When it comes to the first single from The Who's 1981 album, Face Dances, it could be said that songwriter Pete Townshend was in rare form.
"I developed ['You Better You Bet'] over several weeks of clubbing and partying. I had gone through a lean period in my marriage and was seeing the daughter of a friend of mine," he admitted in book The Who by Numbers: The Story of The Who Through Their Music. "I wanted it to be a good song because the girl I wrote it for is one of the best people on the planet."
Released on February 27, 1981, "You Better You Bet" would score a direct hit, cruising up the Hot 100 before parking at #18 over the week of May 9, 1981. The #1 song in America that week: Sheena Easton's "Morning Train (Nine to Five)."

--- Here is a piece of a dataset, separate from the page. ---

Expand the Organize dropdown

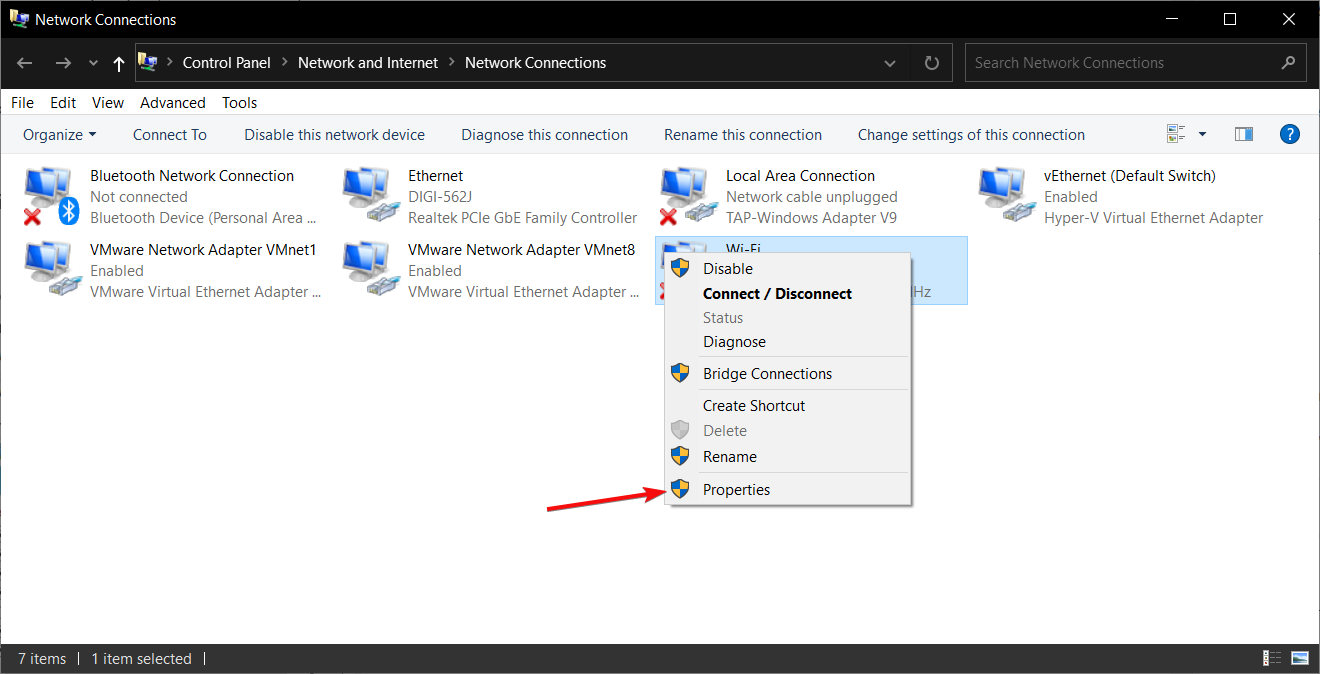coord(60,135)
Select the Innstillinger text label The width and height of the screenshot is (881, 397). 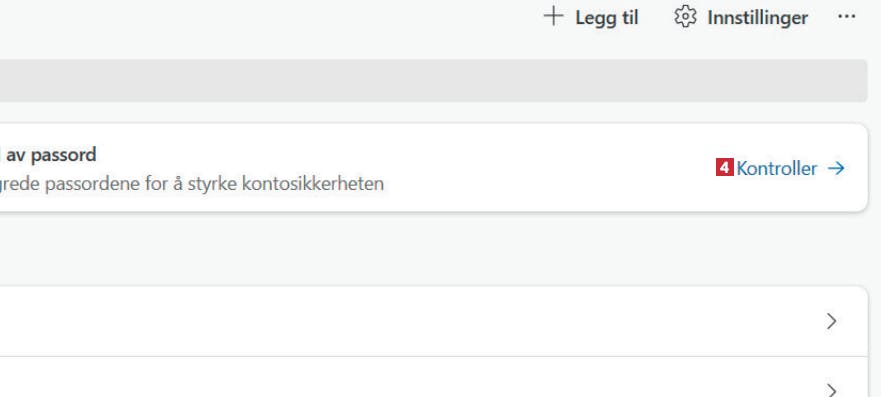click(757, 18)
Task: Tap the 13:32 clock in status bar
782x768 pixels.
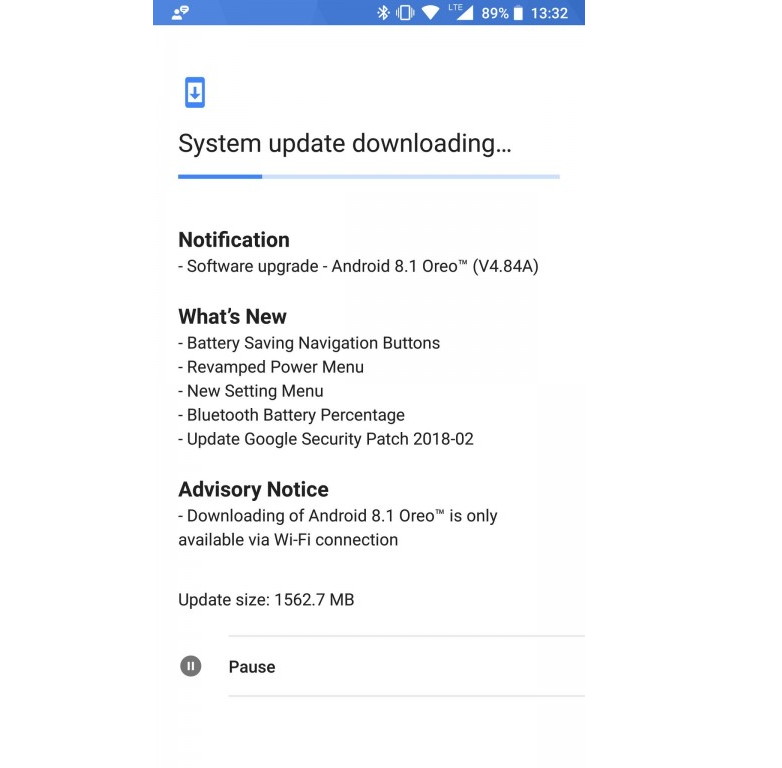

"A wonderful, wonderful song. The way the vocal bounces, it always reminds me of Elvis. But it was a difficult time, yeah," singer Roger Daltrey told Uncut in 2001, referencing the band recruited drummer Kenney Jones to step in for the recently deceased Keith Moon. "The Moon carry-on was much harder than carrying on after John, because we're more mature now. I hate going over this but, in retrospect, we did make the wrong choice of drummers. Kenney Jones – don't get me wrong, a fantastic drummer – but he completely threw the chemistry of the band. It just didn't work; the spark plug was missing from the engine... In some ways I'd like to go back and re-record a lot of the songs on Face Dances, but 'You Better, You Bet' is still one of my favorite songs of all."
FUN FACT: "You Better You Bet" was both the fourth and fifty-fourth video ever played on MTV, making it the first clip the music video channel ever played more than once.